Exercise description. Repeat the entries exactly as they stand.

Information provided.
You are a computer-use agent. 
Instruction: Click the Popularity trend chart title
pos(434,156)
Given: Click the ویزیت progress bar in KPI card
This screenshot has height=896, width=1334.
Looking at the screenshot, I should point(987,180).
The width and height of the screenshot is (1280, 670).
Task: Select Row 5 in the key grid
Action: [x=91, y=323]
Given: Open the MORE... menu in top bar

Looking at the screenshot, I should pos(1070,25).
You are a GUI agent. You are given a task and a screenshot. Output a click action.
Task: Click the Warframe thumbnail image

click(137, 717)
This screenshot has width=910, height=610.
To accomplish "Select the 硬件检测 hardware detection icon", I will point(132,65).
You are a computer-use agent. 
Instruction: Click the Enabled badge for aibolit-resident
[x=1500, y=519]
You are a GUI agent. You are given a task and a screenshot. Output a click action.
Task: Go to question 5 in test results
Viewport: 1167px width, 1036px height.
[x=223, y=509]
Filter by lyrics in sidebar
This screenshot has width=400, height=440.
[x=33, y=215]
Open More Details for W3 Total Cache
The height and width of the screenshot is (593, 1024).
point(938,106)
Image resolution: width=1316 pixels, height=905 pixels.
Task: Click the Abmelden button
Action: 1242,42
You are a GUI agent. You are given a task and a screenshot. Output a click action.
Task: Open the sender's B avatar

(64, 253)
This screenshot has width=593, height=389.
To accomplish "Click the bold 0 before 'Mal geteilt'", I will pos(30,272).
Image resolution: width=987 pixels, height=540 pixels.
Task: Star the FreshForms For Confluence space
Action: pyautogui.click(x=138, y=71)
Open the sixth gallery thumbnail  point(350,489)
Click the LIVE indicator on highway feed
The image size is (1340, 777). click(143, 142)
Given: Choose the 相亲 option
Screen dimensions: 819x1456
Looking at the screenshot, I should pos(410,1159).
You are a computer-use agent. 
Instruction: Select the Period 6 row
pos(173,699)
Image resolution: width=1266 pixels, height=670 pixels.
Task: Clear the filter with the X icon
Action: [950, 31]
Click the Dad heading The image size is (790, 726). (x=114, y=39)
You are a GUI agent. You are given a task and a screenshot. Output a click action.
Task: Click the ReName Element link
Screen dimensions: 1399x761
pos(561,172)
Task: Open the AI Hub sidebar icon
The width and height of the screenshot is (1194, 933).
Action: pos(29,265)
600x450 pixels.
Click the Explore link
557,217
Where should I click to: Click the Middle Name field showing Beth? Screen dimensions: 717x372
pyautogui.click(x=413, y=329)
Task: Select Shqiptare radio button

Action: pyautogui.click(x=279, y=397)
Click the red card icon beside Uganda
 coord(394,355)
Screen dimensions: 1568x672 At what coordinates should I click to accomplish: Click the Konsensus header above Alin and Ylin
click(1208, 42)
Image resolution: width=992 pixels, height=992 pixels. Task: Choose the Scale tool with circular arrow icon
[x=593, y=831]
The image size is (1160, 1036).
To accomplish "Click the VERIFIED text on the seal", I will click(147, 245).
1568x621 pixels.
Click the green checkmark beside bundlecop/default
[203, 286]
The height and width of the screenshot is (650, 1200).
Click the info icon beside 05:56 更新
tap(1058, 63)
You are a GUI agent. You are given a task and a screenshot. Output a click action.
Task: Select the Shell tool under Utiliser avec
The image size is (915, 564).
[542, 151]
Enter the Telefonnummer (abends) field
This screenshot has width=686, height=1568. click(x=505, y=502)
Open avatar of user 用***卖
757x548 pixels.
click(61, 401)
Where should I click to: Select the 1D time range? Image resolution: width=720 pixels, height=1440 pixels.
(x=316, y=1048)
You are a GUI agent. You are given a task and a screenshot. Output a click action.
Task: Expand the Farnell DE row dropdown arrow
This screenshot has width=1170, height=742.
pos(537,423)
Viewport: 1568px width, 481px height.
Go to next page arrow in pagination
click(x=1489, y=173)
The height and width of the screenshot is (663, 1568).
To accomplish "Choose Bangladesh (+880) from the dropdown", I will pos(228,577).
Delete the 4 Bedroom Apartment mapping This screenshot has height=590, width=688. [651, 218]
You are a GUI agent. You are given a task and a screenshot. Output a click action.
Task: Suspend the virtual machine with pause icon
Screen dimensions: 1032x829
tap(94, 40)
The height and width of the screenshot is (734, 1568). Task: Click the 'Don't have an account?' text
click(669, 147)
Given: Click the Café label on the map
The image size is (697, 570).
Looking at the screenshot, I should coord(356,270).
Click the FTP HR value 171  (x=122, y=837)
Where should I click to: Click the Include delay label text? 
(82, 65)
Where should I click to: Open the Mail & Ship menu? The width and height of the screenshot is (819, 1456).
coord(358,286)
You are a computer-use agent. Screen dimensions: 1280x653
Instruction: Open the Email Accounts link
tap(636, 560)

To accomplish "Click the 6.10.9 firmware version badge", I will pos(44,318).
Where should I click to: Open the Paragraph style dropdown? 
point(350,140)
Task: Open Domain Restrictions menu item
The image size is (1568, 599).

Exercise output.
You are a computer-use agent. 
Instruction: Click the Popularity trend chart title
pos(434,156)
Given: Click the ویزیت progress bar in KPI card
This screenshot has height=896, width=1334.
Looking at the screenshot, I should point(987,180).
The width and height of the screenshot is (1280, 670).
Task: Select Row 5 in the key grid
Action: [x=91, y=323]
Given: Open the MORE... menu in top bar

Looking at the screenshot, I should pos(1070,25).
You are a GUI agent. You are given a task and a screenshot. Output a click action.
Task: Click the Warframe thumbnail image

click(137, 717)
This screenshot has width=910, height=610.
To accomplish "Select the 硬件检测 hardware detection icon", I will point(132,65).
You are a computer-use agent. 
Instruction: Click the Enabled badge for aibolit-resident
[x=1500, y=519]
You are a GUI agent. You are given a task and a screenshot. Output a click action.
Task: Go to question 5 in test results
Viewport: 1167px width, 1036px height.
[x=223, y=509]
Filter by lyrics in sidebar
This screenshot has width=400, height=440.
[x=33, y=215]
Open More Details for W3 Total Cache
The height and width of the screenshot is (593, 1024).
point(938,106)
Image resolution: width=1316 pixels, height=905 pixels.
Task: Click the Abmelden button
Action: 1242,42
You are a GUI agent. You are given a task and a screenshot. Output a click action.
Task: Open the sender's B avatar

(64, 253)
This screenshot has width=593, height=389.
To accomplish "Click the bold 0 before 'Mal geteilt'", I will pos(30,272).
Image resolution: width=987 pixels, height=540 pixels.
Task: Star the FreshForms For Confluence space
Action: pyautogui.click(x=138, y=71)
Open the sixth gallery thumbnail  point(350,489)
Click the LIVE indicator on highway feed
The image size is (1340, 777). click(143, 142)
Given: Choose the 相亲 option
Screen dimensions: 819x1456
Looking at the screenshot, I should pos(410,1159).
You are a computer-use agent. 
Instruction: Select the Period 6 row
pos(173,699)
Image resolution: width=1266 pixels, height=670 pixels.
Task: Clear the filter with the X icon
Action: [950, 31]
Click the Dad heading The image size is (790, 726). (x=114, y=39)
You are a GUI agent. You are given a task and a screenshot. Output a click action.
Task: Click the ReName Element link
Screen dimensions: 1399x761
pos(561,172)
Task: Open the AI Hub sidebar icon
The width and height of the screenshot is (1194, 933).
Action: pos(29,265)
600x450 pixels.
Click the Explore link
557,217
Where should I click to: Click the Middle Name field showing Beth? Screen dimensions: 717x372
pyautogui.click(x=413, y=329)
Task: Select Shqiptare radio button

Action: pyautogui.click(x=279, y=397)
Click the red card icon beside Uganda
 coord(394,355)
Screen dimensions: 1568x672 At what coordinates should I click to accomplish: Click the Konsensus header above Alin and Ylin
click(1208, 42)
Image resolution: width=992 pixels, height=992 pixels. Task: Choose the Scale tool with circular arrow icon
[x=593, y=831]
The image size is (1160, 1036).
To accomplish "Click the VERIFIED text on the seal", I will click(147, 245).
1568x621 pixels.
Click the green checkmark beside bundlecop/default
[203, 286]
The height and width of the screenshot is (650, 1200).
Click the info icon beside 05:56 更新
tap(1058, 63)
You are a GUI agent. You are given a task and a screenshot. Output a click action.
Task: Select the Shell tool under Utiliser avec
The image size is (915, 564).
[542, 151]
Enter the Telefonnummer (abends) field
This screenshot has width=686, height=1568. click(x=505, y=502)
Open avatar of user 用***卖
757x548 pixels.
click(61, 401)
Where should I click to: Select the 1D time range? Image resolution: width=720 pixels, height=1440 pixels.
(x=316, y=1048)
You are a GUI agent. You are given a task and a screenshot. Output a click action.
Task: Expand the Farnell DE row dropdown arrow
This screenshot has width=1170, height=742.
pos(537,423)
Viewport: 1568px width, 481px height.
Go to next page arrow in pagination
click(x=1489, y=173)
The height and width of the screenshot is (663, 1568).
To accomplish "Choose Bangladesh (+880) from the dropdown", I will pos(228,577).
Delete the 4 Bedroom Apartment mapping This screenshot has height=590, width=688. [651, 218]
You are a GUI agent. You are given a task and a screenshot. Output a click action.
Task: Suspend the virtual machine with pause icon
Screen dimensions: 1032x829
tap(94, 40)
The height and width of the screenshot is (734, 1568). Task: Click the 'Don't have an account?' text
click(669, 147)
Given: Click the Café label on the map
The image size is (697, 570).
Looking at the screenshot, I should coord(356,270).
Click the FTP HR value 171  (x=122, y=837)
Where should I click to: Click the Include delay label text? 
(82, 65)
Where should I click to: Open the Mail & Ship menu? The width and height of the screenshot is (819, 1456).
coord(358,286)
You are a computer-use agent. Screen dimensions: 1280x653
Instruction: Open the Email Accounts link
tap(636, 560)

To accomplish "Click the 6.10.9 firmware version badge", I will pos(44,318).
Where should I click to: Open the Paragraph style dropdown? 
point(350,140)
Task: Open Domain Restrictions menu item
The image size is (1568, 599).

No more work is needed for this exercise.